The tale involves a young man named Akio who works for an eccentric scientist called Professor Sherlock Skelmersdale. Akio is friends with a young woman named Shoko Ohara. Shoko’s boyfriend had traveled to Alpha Centauri. Initially, Shoko was planning to accompany her lover, but she was pregnant and the space agency refused to send a pregnant woman. She subsequently aborted the pregnancy, but apparently not in time to accompany her lover. Furthermore, the planning was too far along for Shoko’s lover to leave the mission and therefore he traveled to Alpha Centauri without her, never to return to Earth. Thus, Shoko was left alone, trillions of miles away from the man she loves. Although, the boyfriend did have the foresight to ask Akio to watch over Shoko. Nonetheless, Shoko was going through a challenging time.

Meanwhile, Professor Skelmersdale was building a miniature universe also known as a micro-cosmos, as one does, which includes an tiny planet populated by naked fairies, as can be seen in the following image.

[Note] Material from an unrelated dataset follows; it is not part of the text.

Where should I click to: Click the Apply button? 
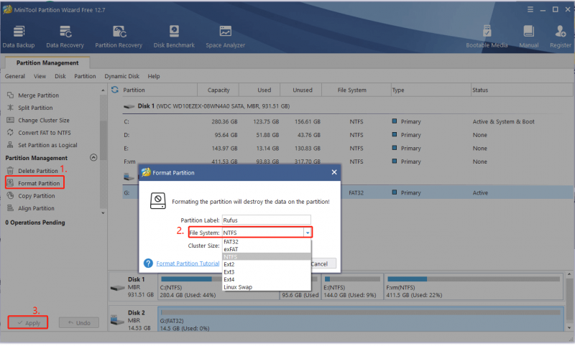(x=28, y=323)
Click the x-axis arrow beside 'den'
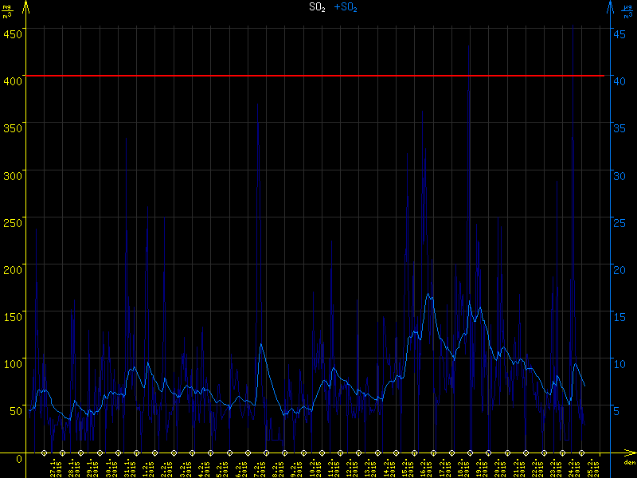 630,454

The creation of this “fairy planet” appears to annoy Akio, but not enough to compel him to quit.

Some of the drawings were lackluster with faces left undrawn for no discernible reason besides lack of effort or insufficient time.

After his success with creating a micro-cosmos, Professor Skelmersdale notices that a normal-sized person could reach from one side to another within his minuscule man-made universe. This gives him the idea to enlarge a person to allow them to travel from one star system to another in our own cosmos. Specifically, he envisions a test subject going from our solar system to the nearest star system, Alpha Centauri.

The ad’s wording was awkward. For example, “I want you aer” and “No Wife or Husband Man.” Maybe those terms are anachronisms of which I’m unfamiliar?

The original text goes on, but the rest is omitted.